Fudging isn't just "to win" or to stop a PC from dying, or to stop an NPC from dying. It is used to make the game better.


TOZ wrote:
Ryan Freire wrote:
This is an insane breach of trust
You never trusted me in the first place.

Clearly i was right not to. Fiend.


Firewarrior44 wrote:
KujakuDM wrote:
Ravingdork wrote:
Clearly, fudging rolls upsets a whole lot of people, so maybe GMs should consider not doing it.

More like it upset a few people and they won't accept that it says in the rule book that the GM can do it.
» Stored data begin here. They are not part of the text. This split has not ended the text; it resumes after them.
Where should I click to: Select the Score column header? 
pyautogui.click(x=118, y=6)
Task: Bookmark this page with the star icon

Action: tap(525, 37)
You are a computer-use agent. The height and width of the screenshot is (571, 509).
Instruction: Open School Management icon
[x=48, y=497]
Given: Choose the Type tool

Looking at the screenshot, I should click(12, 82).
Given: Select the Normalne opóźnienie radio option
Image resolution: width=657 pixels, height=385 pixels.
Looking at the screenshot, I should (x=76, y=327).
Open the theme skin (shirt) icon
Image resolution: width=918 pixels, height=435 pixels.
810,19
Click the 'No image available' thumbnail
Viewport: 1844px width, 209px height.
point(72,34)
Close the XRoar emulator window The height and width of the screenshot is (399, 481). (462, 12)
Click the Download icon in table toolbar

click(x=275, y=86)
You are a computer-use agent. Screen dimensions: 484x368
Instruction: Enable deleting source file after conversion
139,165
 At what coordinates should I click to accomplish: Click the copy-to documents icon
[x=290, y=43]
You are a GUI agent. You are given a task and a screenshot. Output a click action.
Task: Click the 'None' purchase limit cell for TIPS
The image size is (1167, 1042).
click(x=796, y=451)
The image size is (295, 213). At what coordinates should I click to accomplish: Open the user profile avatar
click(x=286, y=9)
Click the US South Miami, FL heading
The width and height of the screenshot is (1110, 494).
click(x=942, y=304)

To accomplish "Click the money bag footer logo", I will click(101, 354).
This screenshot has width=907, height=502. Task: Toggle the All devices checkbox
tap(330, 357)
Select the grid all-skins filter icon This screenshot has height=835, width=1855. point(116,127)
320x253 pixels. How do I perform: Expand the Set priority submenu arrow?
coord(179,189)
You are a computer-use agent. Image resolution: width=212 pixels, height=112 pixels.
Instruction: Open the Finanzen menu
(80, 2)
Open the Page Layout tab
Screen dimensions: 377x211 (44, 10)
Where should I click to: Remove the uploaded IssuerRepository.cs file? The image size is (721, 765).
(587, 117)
GM Rule 0. Make sure everyone is having fun, including yourself.
GM Rule 1. There are no rules.
GM Rule 2. Cheat Anyway.

I would agree to that so long as your rule 0 supersedes the other 2 in all cases.

That way if a groups notion of fun is playing a game with a particular set of rules then rules 1 and 2 can be ignored.

Otherwise those 3 rules simply cannot be applicable in all circumstances.

Rule 0 Supersedes everything, if I have to cheat a rule to make sure a player is having fun (including me) I will do so. Hence Rule 2.

In saying this someone having fun at the expense of another player is breaking rule Zero.


TriOmegaZero wrote:
HWalsh wrote:
I don't mean to be harsh but seriously that is how I am starting to feel. I'm a bleeding heart, but there is a limit. If it upsets you that much, seriously, go play RPGA or PFS, you aren't able to handle the traditional way that Tabletop RPGs are run.
Wouldn't work. I've fudged in PFS.

You are literally Hitler.

And I've Godwinned the thread! Everyone can go home now!